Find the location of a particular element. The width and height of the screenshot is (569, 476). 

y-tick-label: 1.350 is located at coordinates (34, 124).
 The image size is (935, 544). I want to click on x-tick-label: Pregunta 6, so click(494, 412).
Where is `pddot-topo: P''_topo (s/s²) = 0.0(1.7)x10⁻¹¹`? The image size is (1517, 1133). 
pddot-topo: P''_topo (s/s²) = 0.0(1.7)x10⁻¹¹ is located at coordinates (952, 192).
--
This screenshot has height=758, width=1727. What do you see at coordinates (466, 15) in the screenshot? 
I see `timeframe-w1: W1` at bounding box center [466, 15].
--
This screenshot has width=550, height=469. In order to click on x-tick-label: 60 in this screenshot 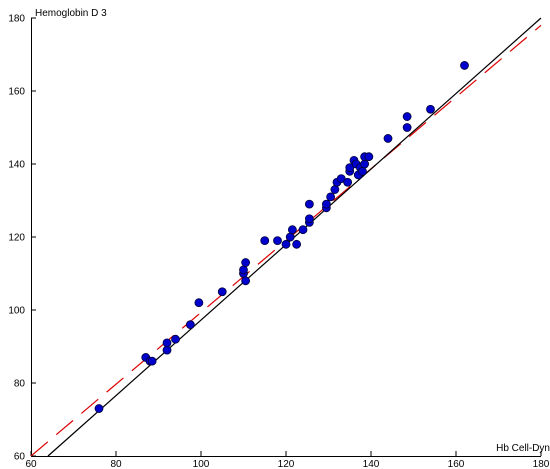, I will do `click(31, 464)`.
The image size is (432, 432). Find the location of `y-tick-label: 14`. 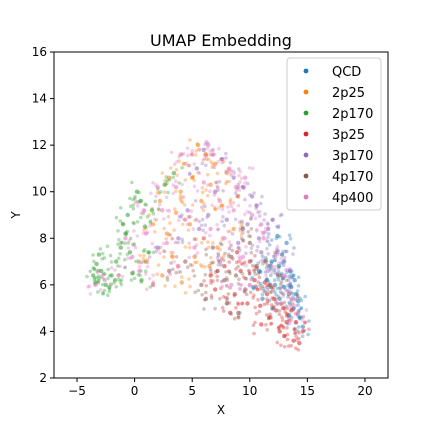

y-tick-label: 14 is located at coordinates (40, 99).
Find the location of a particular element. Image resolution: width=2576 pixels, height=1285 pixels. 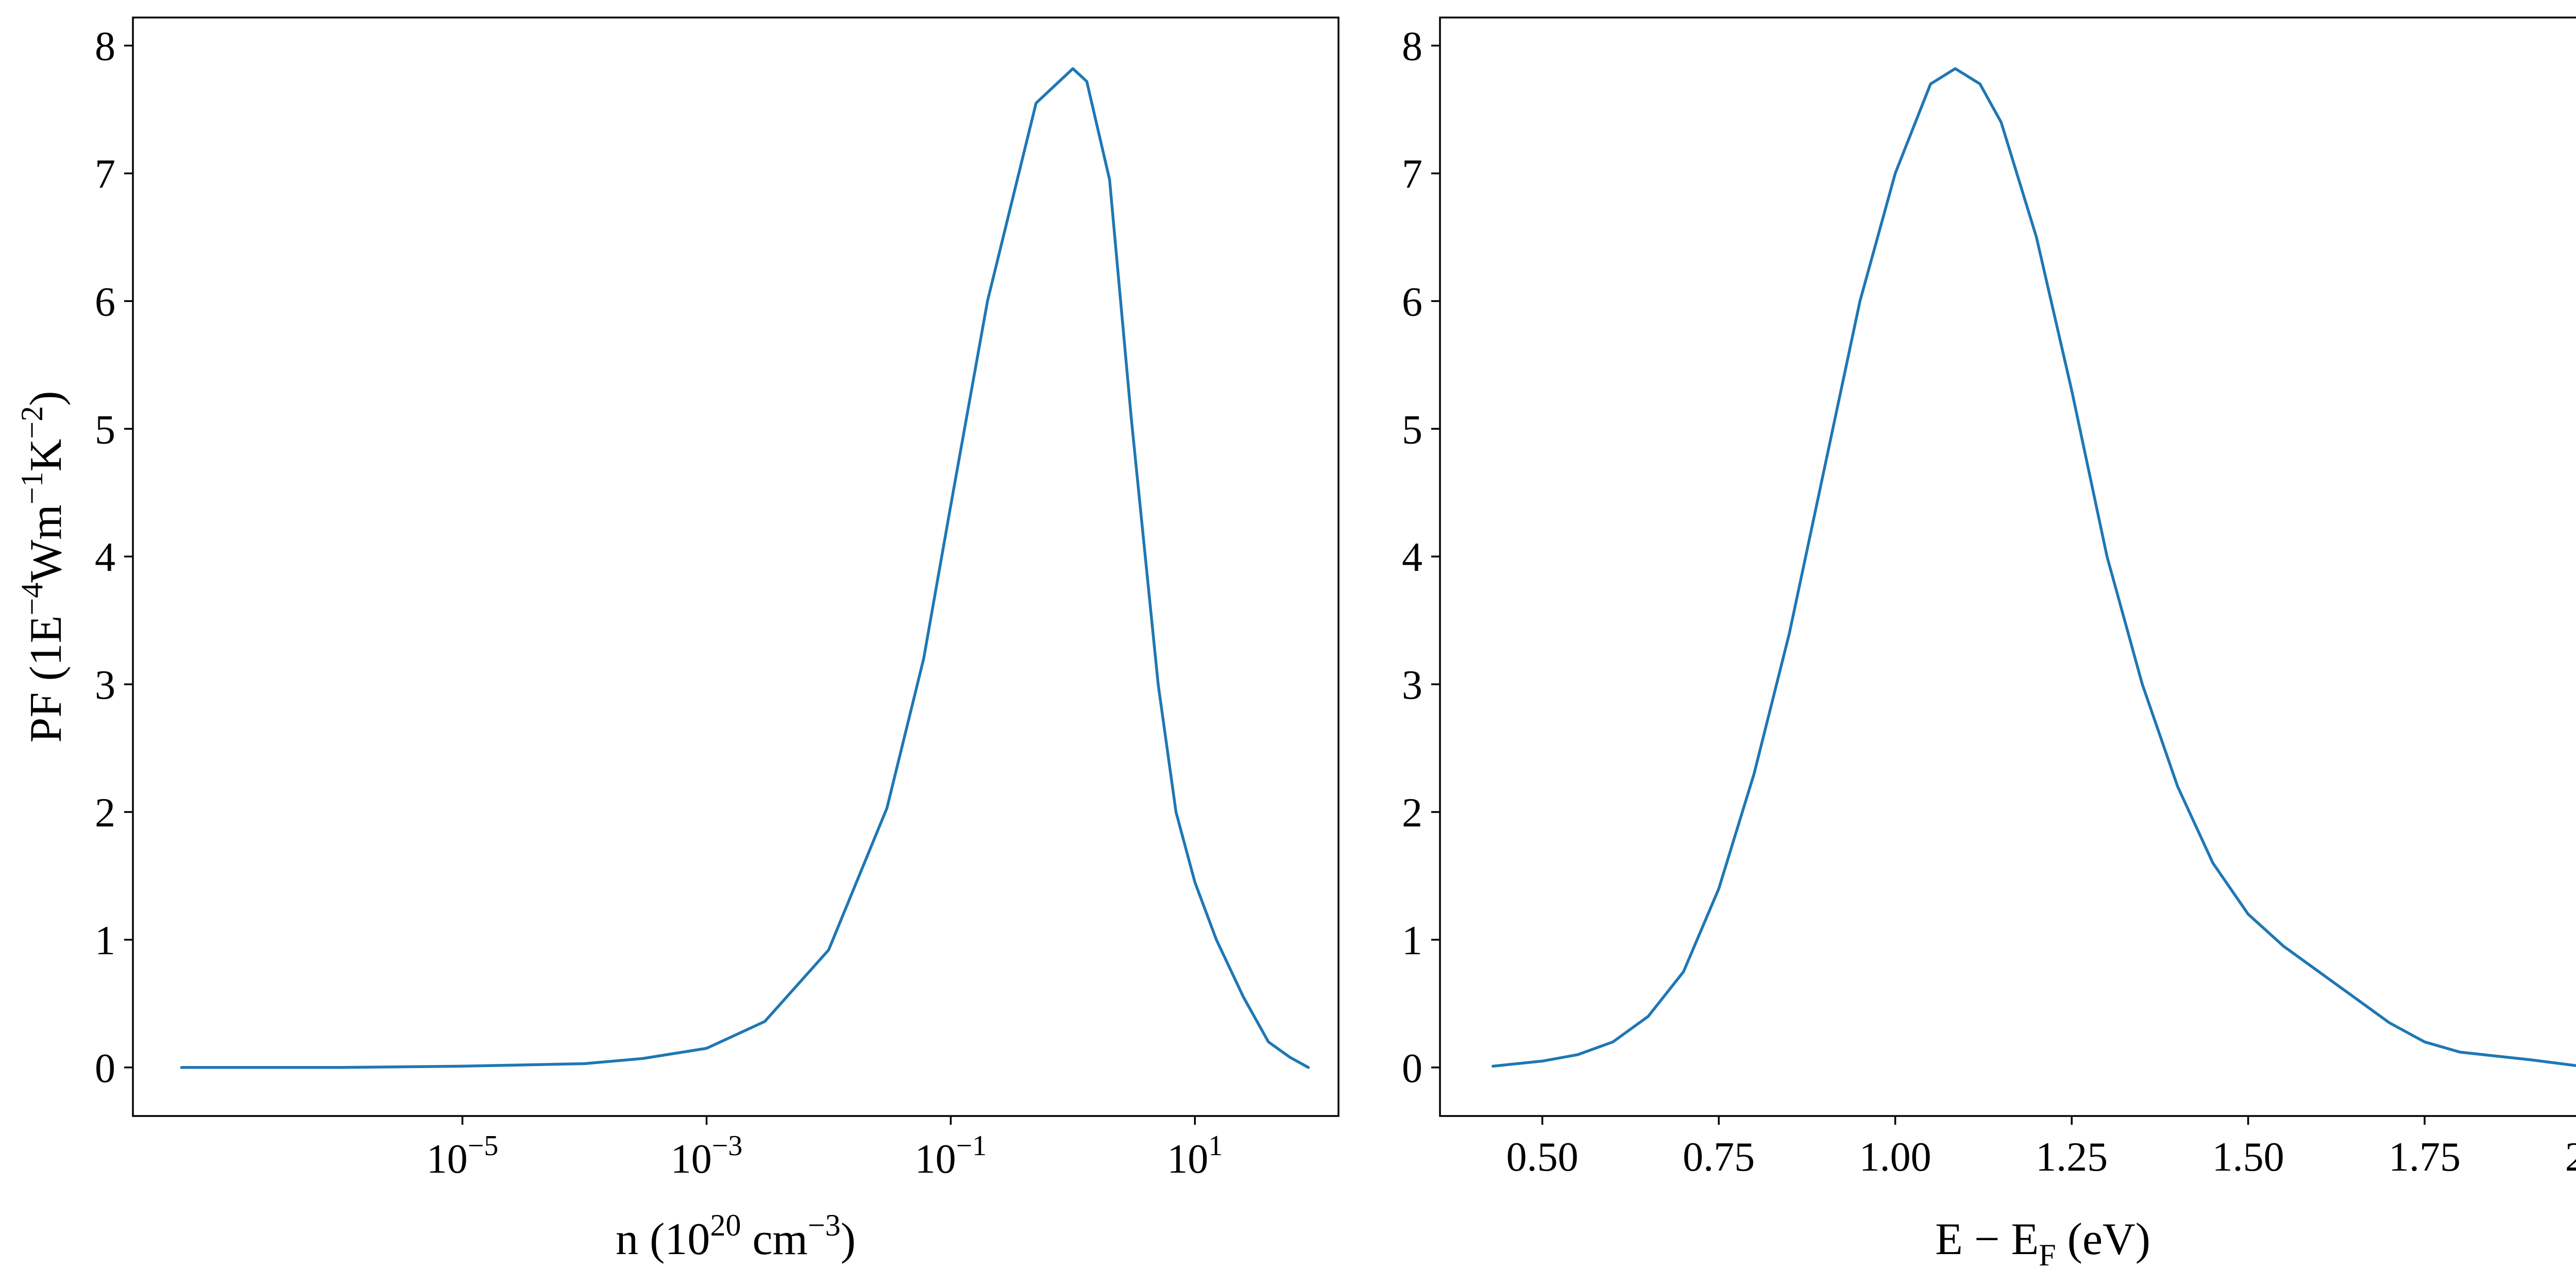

__Work required__. Report every line in the entries above that contains the word "coordinates", copied in full.

__Response to the task__.
y-tick-label: 1.350 is located at coordinates (34, 124).
pddot-topo: P''_topo (s/s²) = 0.0(1.7)x10⁻¹¹ is located at coordinates (952, 192).
This screenshot has height=758, width=1727. What do you see at coordinates (466, 15) in the screenshot? 
y-tick-label: 14 is located at coordinates (40, 99).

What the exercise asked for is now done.